### Exercise description
Only the lines from the top of the records below through the line containing "Task: Clear the Knowledge Base field icon" should be printed, exactly and without pictures.

═══

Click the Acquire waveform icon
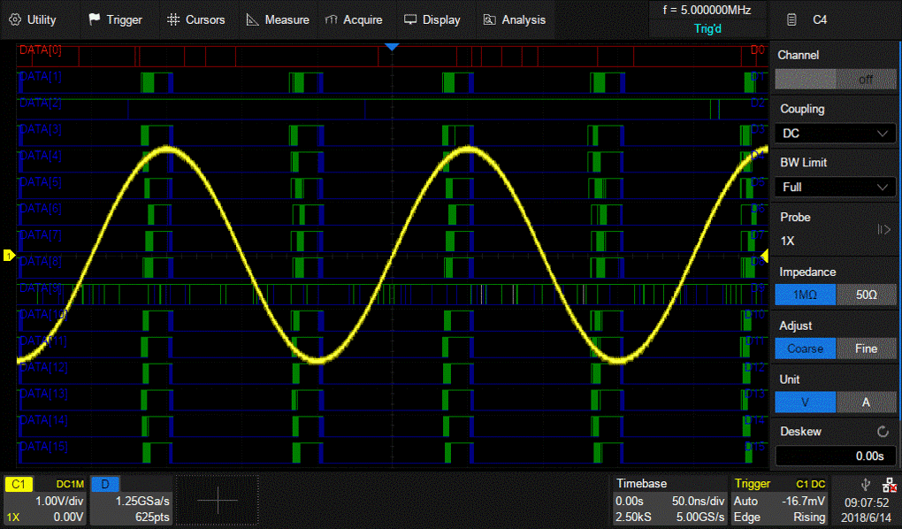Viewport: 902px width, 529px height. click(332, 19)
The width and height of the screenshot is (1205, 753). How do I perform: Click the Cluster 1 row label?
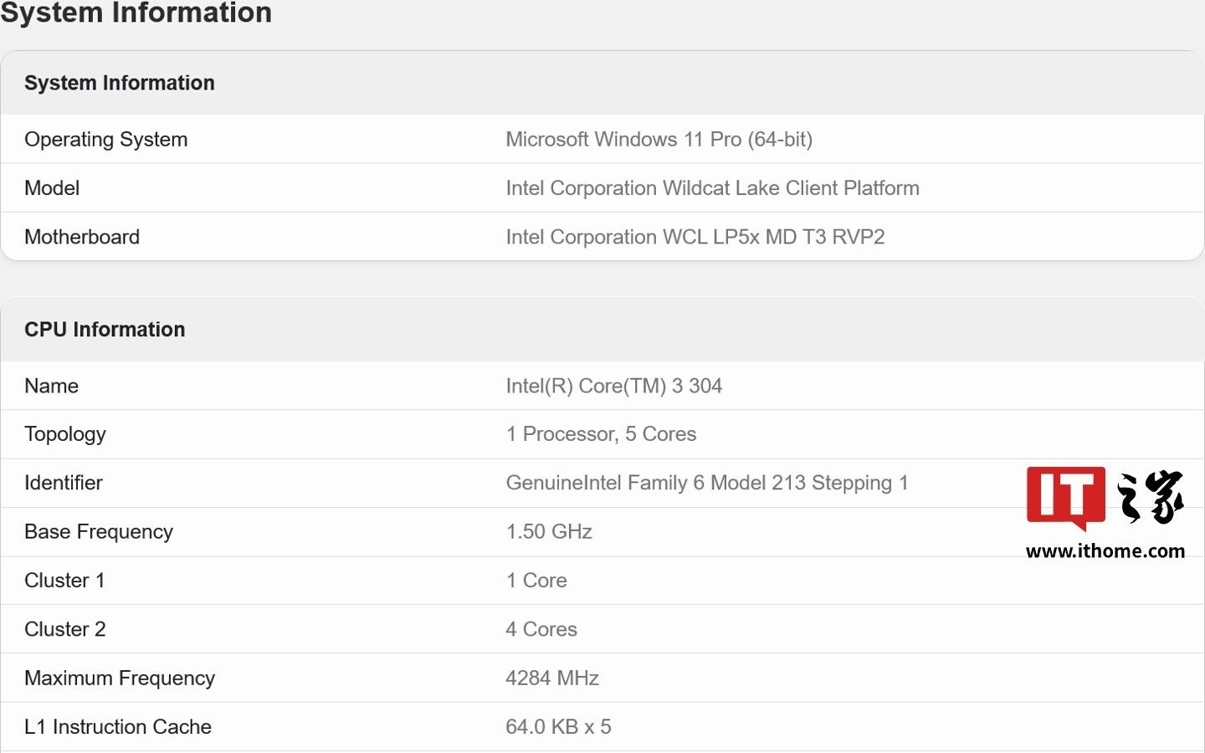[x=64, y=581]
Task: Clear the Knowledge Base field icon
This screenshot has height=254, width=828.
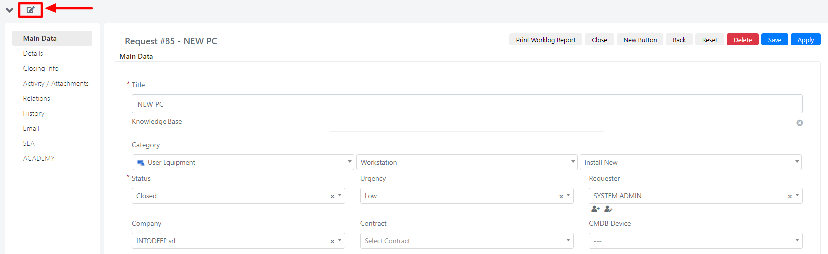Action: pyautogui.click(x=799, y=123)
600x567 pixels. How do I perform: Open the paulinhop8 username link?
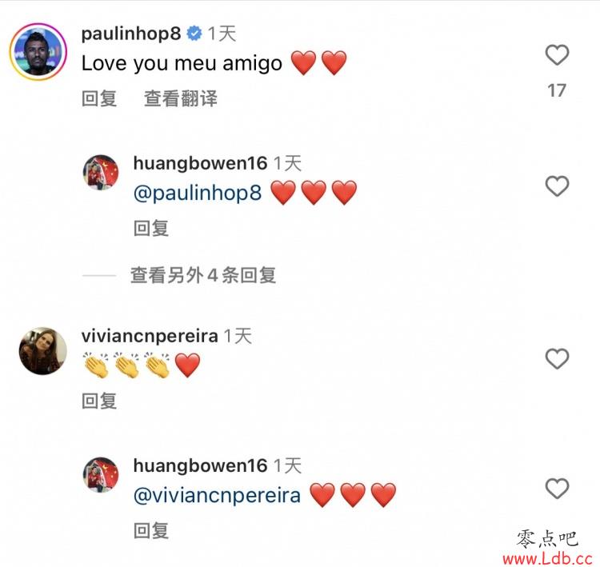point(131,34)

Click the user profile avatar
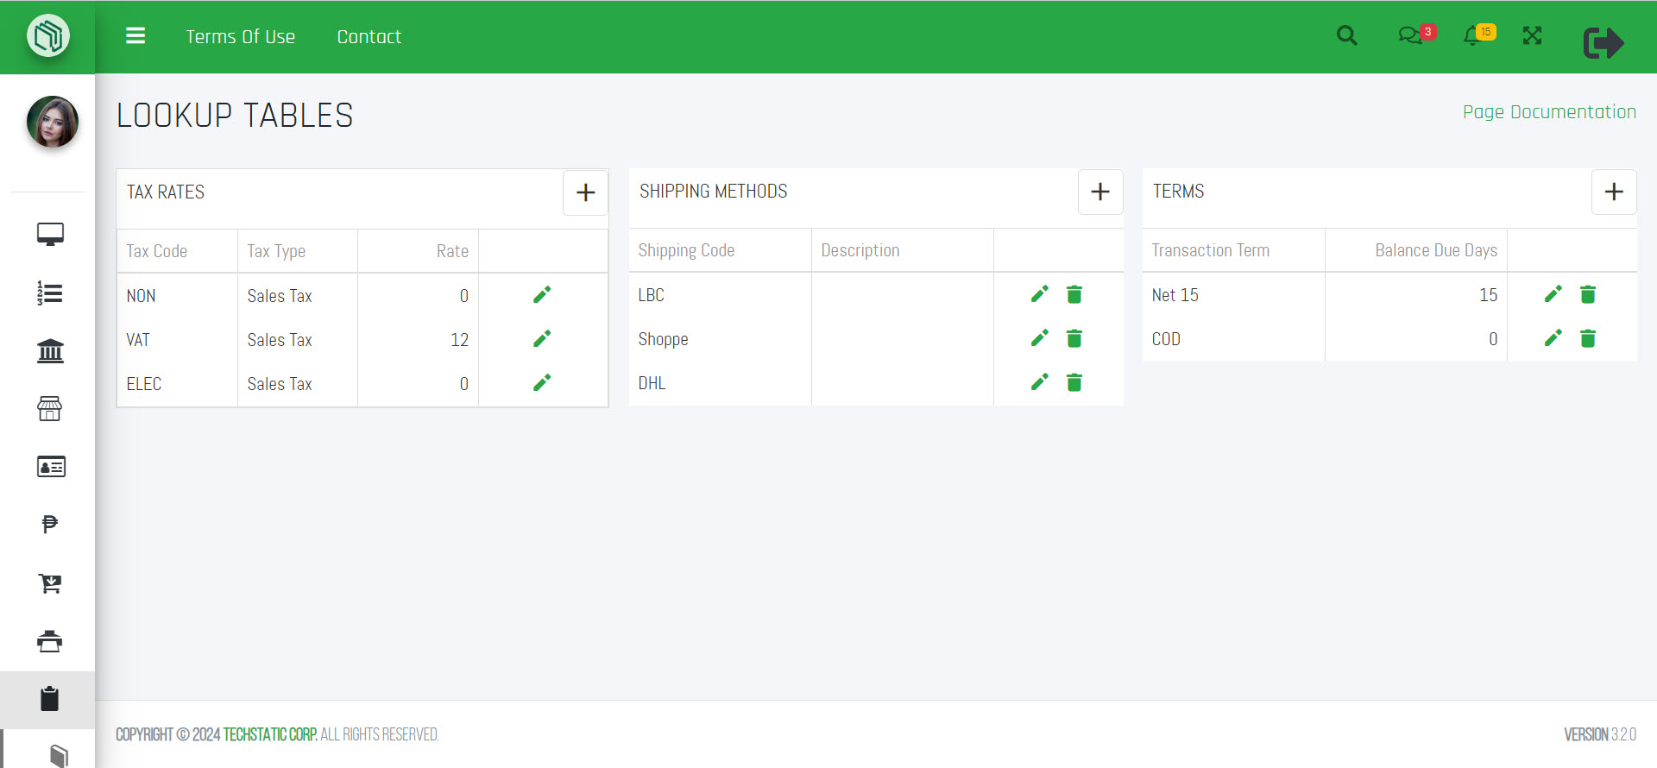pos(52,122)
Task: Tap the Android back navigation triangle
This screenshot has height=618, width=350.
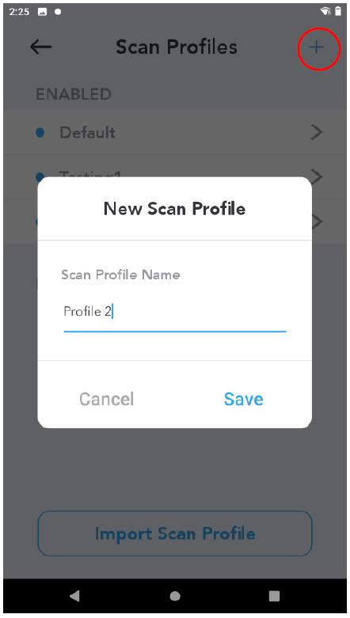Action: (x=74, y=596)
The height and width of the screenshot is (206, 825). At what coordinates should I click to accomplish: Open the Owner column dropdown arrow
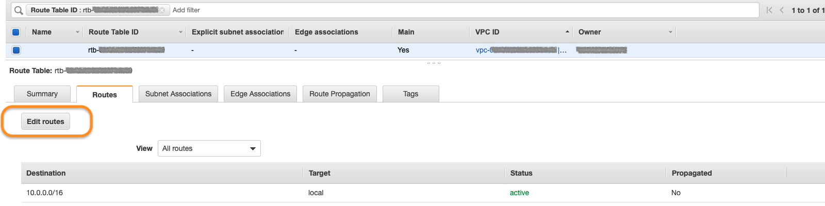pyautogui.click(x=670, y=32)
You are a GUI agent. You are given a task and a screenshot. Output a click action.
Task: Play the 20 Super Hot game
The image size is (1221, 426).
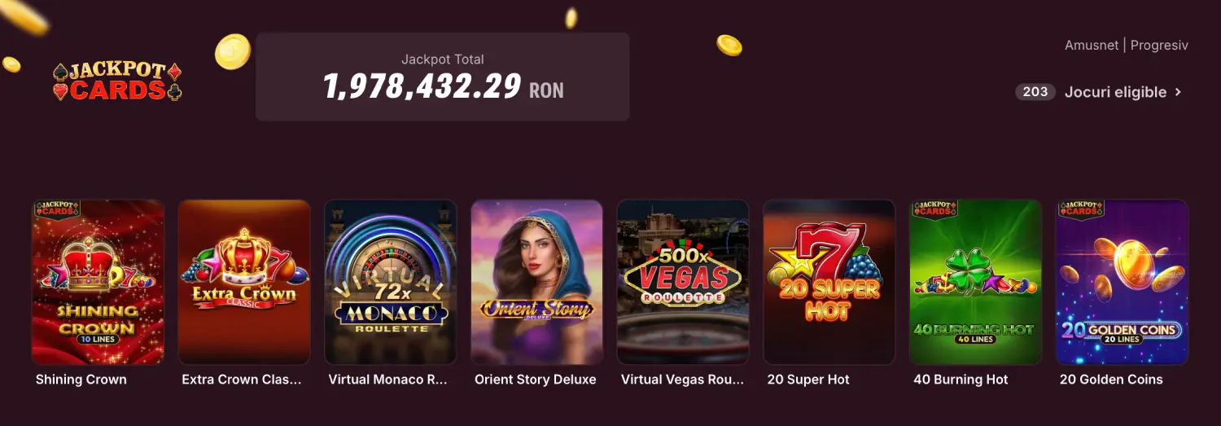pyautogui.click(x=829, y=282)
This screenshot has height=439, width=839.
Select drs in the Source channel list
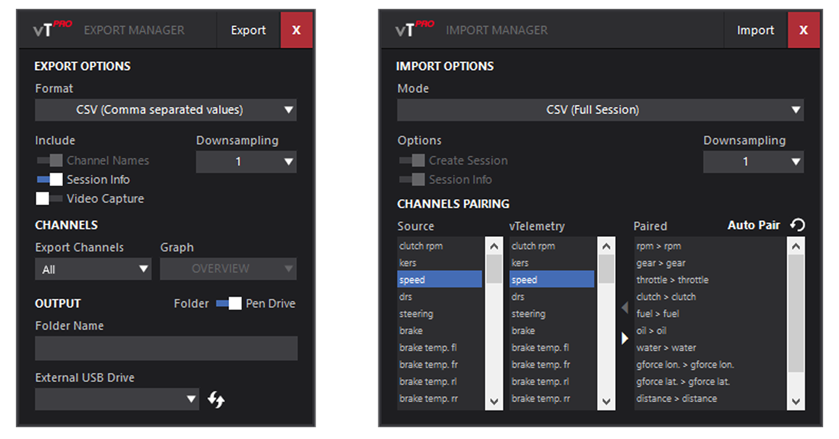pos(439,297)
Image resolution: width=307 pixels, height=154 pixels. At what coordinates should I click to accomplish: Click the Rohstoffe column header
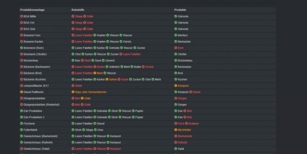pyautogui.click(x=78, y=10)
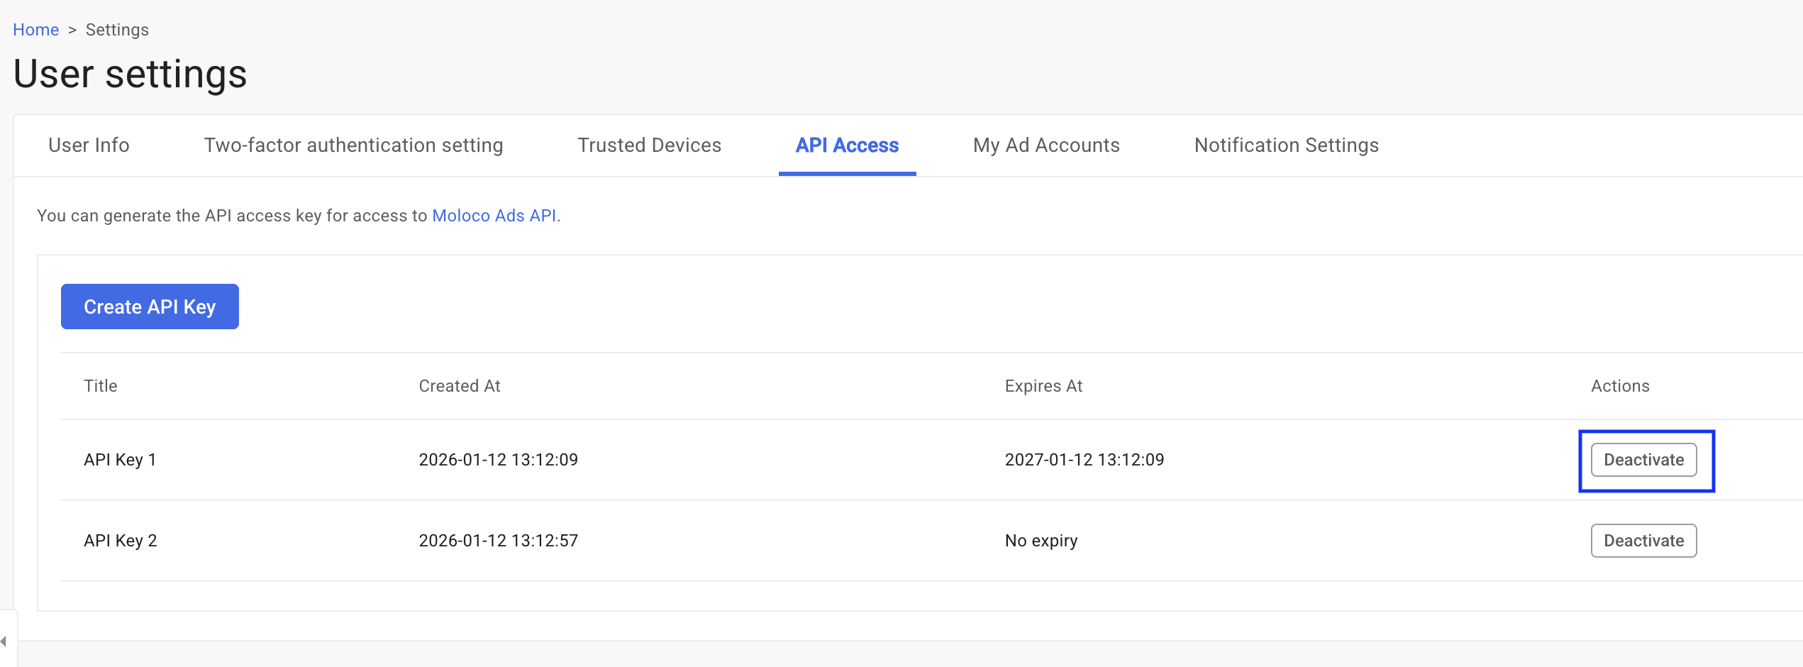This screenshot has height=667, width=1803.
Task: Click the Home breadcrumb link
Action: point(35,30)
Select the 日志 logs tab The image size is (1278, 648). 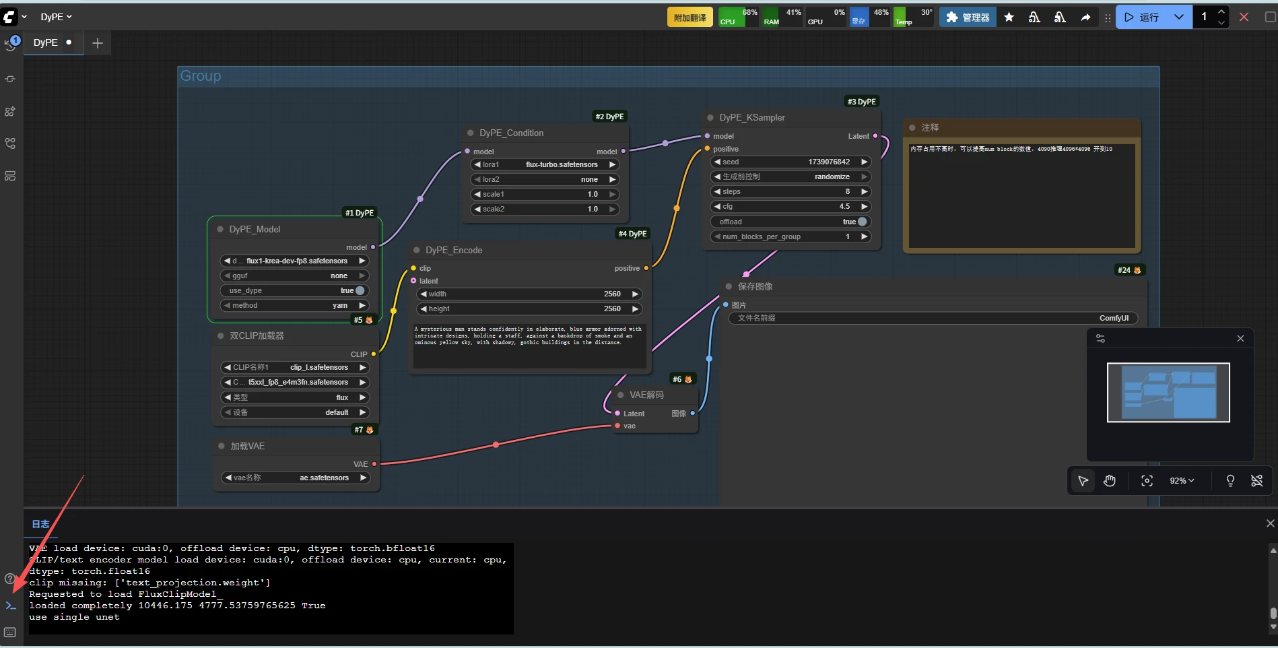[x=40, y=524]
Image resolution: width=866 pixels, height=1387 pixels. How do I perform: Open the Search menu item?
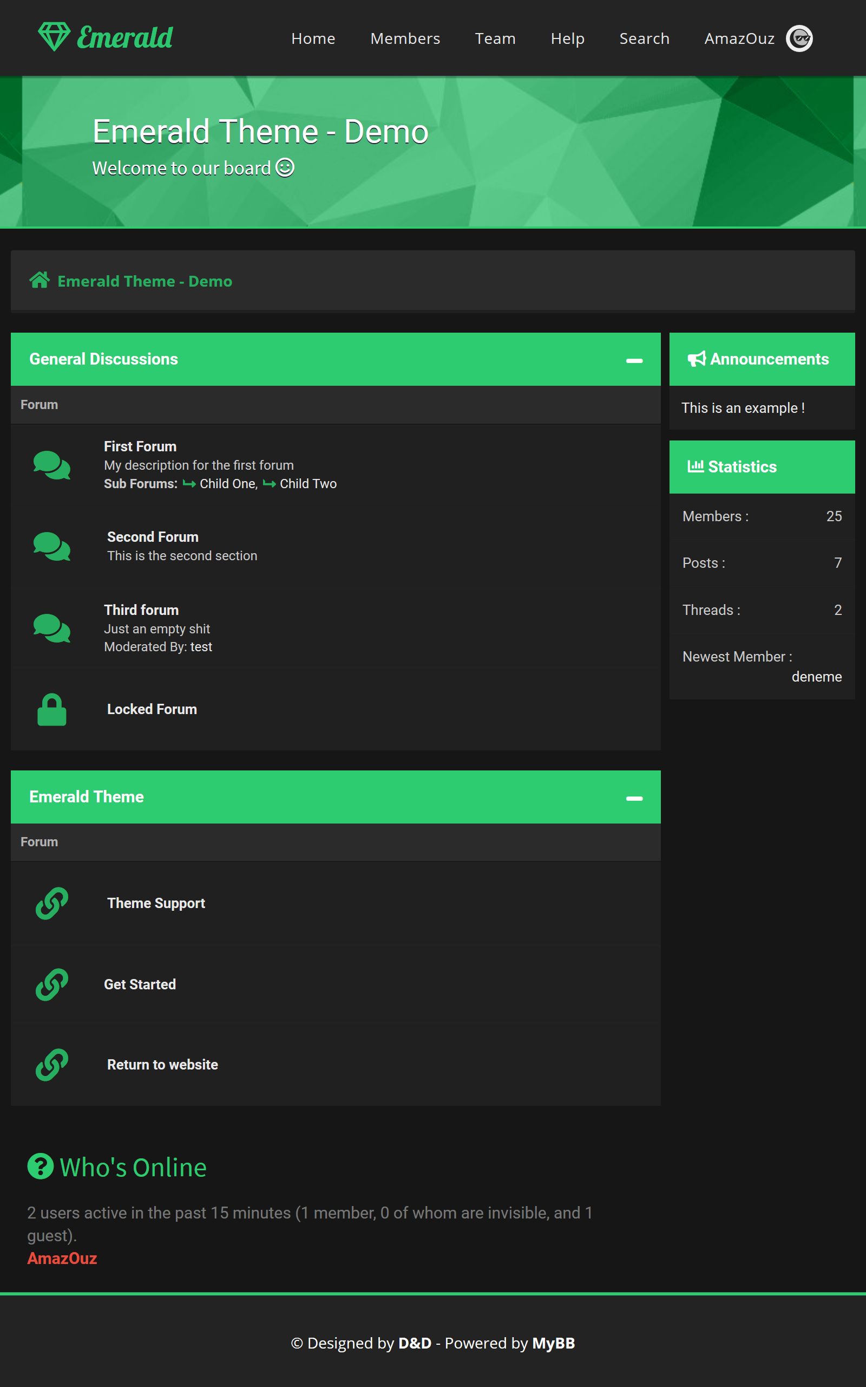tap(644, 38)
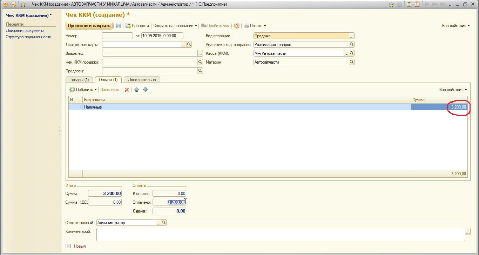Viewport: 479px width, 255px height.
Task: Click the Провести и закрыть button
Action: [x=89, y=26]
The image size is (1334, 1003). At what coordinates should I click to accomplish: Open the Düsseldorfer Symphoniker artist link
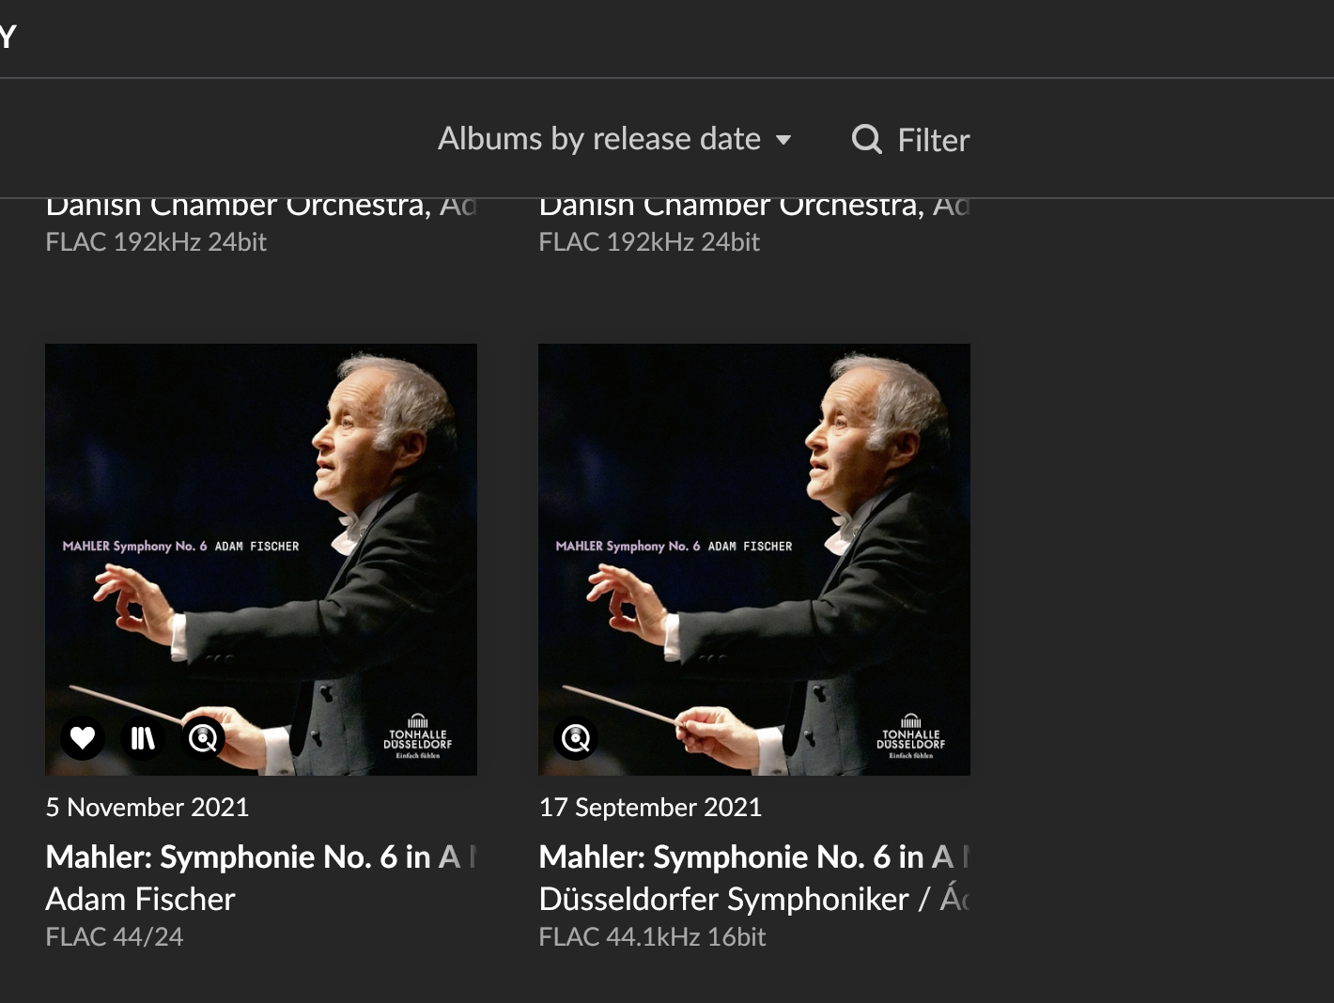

═══

### Answer for the task
Click the Acquire waveform icon
Viewport: 902px width, 529px height. click(332, 19)
The width and height of the screenshot is (1205, 753). How do I perform: Click the Cluster 1 row label?
[x=64, y=581]
Task: Clear the Knowledge Base field icon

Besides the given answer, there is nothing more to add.